When you brought me out, I was thinking of legging it out of Beacon Hills, no one wanted me there anyway after all. I was a nuisance, a painful memory. I had torn the pack apart before and I wasn't gonna let it happen again. But that all faded away.

Saying that I was your responsibility just... I don't know what the feeling was but I thought for the first time since I've been back was that maybe this won't be as bad as I thought.

You, Liam Dunbar, changed me from being coldhearted monster to a considerable person. You understood my agony, my pain and I couldn't be more thankful.

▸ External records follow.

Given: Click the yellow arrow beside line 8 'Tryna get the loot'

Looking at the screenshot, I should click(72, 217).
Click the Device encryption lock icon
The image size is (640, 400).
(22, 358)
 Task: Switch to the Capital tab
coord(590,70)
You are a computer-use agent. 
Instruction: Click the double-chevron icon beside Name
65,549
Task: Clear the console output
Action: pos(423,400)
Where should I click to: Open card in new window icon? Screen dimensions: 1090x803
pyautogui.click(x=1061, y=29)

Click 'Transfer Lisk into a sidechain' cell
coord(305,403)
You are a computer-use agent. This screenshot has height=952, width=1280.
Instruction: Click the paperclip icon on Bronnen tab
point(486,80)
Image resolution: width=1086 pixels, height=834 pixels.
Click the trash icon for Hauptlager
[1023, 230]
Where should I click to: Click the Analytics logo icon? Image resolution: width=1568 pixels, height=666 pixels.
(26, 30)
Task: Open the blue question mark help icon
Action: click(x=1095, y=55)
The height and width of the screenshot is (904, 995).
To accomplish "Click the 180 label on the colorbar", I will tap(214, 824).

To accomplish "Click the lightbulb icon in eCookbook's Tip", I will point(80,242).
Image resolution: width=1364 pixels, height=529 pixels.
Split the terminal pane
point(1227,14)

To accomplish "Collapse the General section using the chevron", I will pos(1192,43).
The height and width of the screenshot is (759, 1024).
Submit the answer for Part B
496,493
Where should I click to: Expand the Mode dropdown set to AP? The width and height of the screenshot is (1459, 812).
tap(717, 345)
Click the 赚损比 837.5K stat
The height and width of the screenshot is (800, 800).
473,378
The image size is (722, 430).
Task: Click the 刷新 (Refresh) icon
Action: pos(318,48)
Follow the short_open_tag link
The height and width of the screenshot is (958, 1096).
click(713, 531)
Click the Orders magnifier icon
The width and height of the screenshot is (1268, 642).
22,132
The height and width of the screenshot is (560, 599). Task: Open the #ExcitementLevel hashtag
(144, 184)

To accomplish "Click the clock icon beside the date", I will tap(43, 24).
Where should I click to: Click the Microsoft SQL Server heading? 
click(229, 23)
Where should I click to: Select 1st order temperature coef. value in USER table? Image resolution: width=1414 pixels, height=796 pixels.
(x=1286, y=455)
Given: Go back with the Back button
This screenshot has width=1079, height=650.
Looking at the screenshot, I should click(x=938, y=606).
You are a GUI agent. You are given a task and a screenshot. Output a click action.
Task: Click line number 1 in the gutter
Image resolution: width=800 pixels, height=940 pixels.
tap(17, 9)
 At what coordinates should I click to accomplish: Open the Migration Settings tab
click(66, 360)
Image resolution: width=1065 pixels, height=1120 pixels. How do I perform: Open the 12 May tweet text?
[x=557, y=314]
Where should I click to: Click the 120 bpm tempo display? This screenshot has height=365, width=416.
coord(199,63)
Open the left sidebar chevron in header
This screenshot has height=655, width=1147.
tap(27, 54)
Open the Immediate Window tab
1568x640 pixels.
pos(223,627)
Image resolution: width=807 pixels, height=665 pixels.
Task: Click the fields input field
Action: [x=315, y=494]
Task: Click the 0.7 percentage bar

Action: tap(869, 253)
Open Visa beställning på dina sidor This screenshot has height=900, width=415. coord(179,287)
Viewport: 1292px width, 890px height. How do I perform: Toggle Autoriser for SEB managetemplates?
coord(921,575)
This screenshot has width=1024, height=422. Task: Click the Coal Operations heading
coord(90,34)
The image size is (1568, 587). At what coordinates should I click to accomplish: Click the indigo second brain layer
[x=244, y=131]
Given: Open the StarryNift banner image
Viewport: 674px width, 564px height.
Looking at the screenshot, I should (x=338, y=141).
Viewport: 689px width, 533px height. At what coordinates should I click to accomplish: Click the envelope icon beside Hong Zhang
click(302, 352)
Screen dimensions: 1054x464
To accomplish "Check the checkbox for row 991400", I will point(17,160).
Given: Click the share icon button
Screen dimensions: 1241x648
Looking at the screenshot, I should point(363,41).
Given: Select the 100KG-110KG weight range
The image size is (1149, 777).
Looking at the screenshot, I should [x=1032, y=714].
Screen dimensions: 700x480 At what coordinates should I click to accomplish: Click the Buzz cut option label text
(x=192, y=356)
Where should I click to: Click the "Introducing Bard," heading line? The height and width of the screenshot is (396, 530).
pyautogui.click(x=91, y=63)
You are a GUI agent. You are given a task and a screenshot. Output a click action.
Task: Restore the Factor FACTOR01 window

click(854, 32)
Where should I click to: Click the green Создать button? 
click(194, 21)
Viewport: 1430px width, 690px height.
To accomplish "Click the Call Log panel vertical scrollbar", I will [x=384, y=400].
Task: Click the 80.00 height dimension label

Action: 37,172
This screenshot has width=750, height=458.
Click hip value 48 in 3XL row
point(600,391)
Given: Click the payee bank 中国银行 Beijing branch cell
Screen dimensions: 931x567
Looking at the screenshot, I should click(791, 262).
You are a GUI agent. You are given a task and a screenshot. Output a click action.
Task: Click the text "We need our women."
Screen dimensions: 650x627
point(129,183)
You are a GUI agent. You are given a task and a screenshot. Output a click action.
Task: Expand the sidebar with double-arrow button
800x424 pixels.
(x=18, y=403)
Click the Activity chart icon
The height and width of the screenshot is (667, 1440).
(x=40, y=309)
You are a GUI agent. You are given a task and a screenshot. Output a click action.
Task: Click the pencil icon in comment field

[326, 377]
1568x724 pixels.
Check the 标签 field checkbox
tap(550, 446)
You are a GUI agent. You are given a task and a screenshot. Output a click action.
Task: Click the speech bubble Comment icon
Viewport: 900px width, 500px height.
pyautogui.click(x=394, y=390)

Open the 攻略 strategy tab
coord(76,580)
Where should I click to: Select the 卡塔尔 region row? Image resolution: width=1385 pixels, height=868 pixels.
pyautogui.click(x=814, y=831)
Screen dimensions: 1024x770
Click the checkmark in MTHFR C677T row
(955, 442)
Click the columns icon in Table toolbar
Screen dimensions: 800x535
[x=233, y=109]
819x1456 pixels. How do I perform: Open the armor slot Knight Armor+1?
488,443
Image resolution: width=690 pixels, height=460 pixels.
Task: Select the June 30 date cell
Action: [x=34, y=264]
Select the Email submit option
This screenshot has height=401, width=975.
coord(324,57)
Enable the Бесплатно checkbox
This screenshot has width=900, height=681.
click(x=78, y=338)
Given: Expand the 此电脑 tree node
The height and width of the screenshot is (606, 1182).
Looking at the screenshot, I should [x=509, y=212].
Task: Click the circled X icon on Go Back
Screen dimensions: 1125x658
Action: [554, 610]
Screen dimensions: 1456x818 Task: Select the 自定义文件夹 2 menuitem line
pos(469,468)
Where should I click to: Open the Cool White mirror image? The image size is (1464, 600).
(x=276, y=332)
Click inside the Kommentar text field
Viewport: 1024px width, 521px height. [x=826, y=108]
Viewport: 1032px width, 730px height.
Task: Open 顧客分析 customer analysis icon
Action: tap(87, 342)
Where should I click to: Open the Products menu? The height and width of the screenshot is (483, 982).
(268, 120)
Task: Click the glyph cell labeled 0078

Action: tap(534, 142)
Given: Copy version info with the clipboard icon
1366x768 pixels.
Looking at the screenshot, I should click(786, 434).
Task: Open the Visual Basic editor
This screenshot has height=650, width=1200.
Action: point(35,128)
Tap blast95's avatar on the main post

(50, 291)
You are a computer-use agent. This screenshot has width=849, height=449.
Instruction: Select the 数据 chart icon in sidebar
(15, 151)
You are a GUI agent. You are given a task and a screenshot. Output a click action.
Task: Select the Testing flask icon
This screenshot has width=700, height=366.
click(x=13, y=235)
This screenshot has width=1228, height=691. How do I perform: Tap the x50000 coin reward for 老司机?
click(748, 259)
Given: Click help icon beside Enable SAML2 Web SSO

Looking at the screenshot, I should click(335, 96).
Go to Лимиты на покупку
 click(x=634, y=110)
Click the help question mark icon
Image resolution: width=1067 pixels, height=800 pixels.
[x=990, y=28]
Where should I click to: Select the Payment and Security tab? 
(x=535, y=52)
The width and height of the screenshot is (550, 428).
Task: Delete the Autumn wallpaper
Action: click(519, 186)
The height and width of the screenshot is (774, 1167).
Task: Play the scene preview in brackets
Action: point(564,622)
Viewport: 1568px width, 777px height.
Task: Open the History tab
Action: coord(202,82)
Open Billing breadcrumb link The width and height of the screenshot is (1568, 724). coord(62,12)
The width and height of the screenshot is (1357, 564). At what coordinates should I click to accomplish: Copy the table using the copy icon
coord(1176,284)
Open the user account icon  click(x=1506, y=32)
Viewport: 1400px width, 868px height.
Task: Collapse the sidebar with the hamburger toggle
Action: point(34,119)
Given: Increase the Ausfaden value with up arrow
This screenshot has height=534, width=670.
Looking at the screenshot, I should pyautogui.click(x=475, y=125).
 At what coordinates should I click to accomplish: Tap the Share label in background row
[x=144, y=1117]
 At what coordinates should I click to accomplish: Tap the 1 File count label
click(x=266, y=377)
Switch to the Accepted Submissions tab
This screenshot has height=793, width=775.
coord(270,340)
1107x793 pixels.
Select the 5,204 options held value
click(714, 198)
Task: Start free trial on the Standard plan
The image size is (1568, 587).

I was happy with you, truly. You were my first love, how couldn't I be? All the time we spent together, the first lacrosse match I went to when you were co-captain. I loved every moment with you, blondie. But when Deaton and I discovered what was happening to me, I couldn't hurt you. You've gone through so much, with the hunters and Scott. You didn't need it.

That's why I left. I didn't want to be another problem added to the pile. You were the only reason why I stayed and believe me, I didn't want to leave you but I didn't want to hurt you either. How could I?

You deserved better, Liam. I saw you with Nolan, the way he looked at you. I hated that he liked you, maybe loved you but you were happier around him, more happier than you were with me. You being happy was the only thing I wanted for you to be. So, I couldn't infer, for you.

You deserve happiness— no, you deserve the fucking world because the world is soo lucky to have someone as incredible as you.

I'm sorry for everything, baby blue. The lying, the pain, you didn't need that.

Maybe some day in the future, I could come back to you. Maybe as a vision or a dream, I would love to see you again. I imagine you with someone else, with children. I would love to have a family with you, Liam but I know that can't happen. But please don't let me stop you being with someone else.

Like someone told me, you fall in love more than once. You will stop loving me, baby but I'm okay with that.

I love you and thank you for everything. For being my friend, my love. I couldn't ask for a better life than to be spent with you.